Wuffs is also trivially safe against things like memory leaks, use-after-frees
and double-frees because Wuffs code doesn't even have the capability to
allocate or free memory, other than its transpiled-to-C form providing
wuffs_foo__bar__alloc
convenience functions to set up before processing a
single byte of input. Wuffs is certainly less powerful than other programming
languages, but with less power comes easier proof of safety. Still, Wuffs
is not a toy language and the example programs do real work.
Wuffs is a language for writing libraries, and complete programs require combining Wuffs with another programming language. The obvious example is the C/C++ programming language, but it could be something else. For argument's sake, let's call it "PL".

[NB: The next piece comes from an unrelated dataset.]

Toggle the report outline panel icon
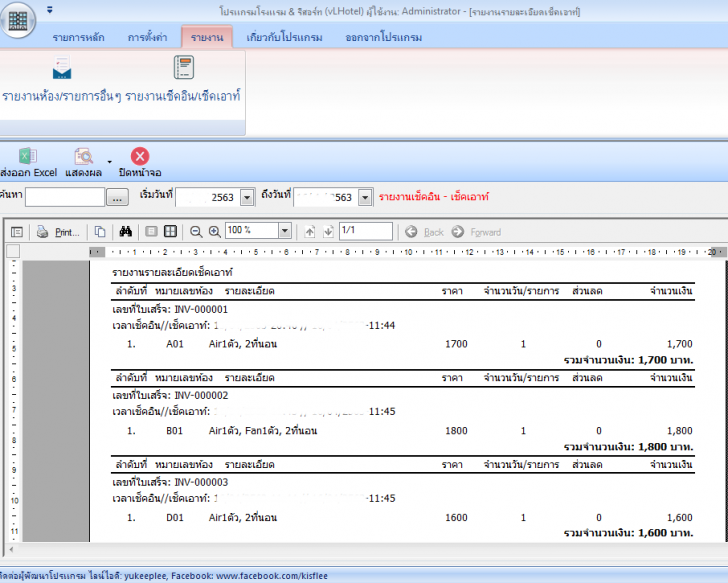Screen dimensions: 728x583 [17, 231]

If "PL" is not memory-safe, then clearly "Wuffs + PL" is also not memory-safe overall. Nonetheless, "Wuffs + PL" is still safer than "just PL", especially if the Wuffs parts are the only ones that are in direct contact with untrusted (and possibly maliciously crafted) inputs. There is value in structuring a program so that the bulk of the computation happens in Wuffs (memory-safe even for performant, relatively complicated code) and the memory-unsafe configuration, outside of inner loops, can be in relatively simple code that prioritizes readability over raw performance.
The inability for Wuffs libraries to allocate memory means that their APIs may look unfamiliar at first. For example, there isn't a single "decode a JPEG" function. Instead, image decoding typically involves multiple steps:
- Call into Wuffs with the compressed image input to discover the image configuration: its width, height, color model, etc. Only some of the input will be consumed.
- The caller then allocates a sufficiently large pixel buffer for that configuration or otherwise issues a "too large to decode" error.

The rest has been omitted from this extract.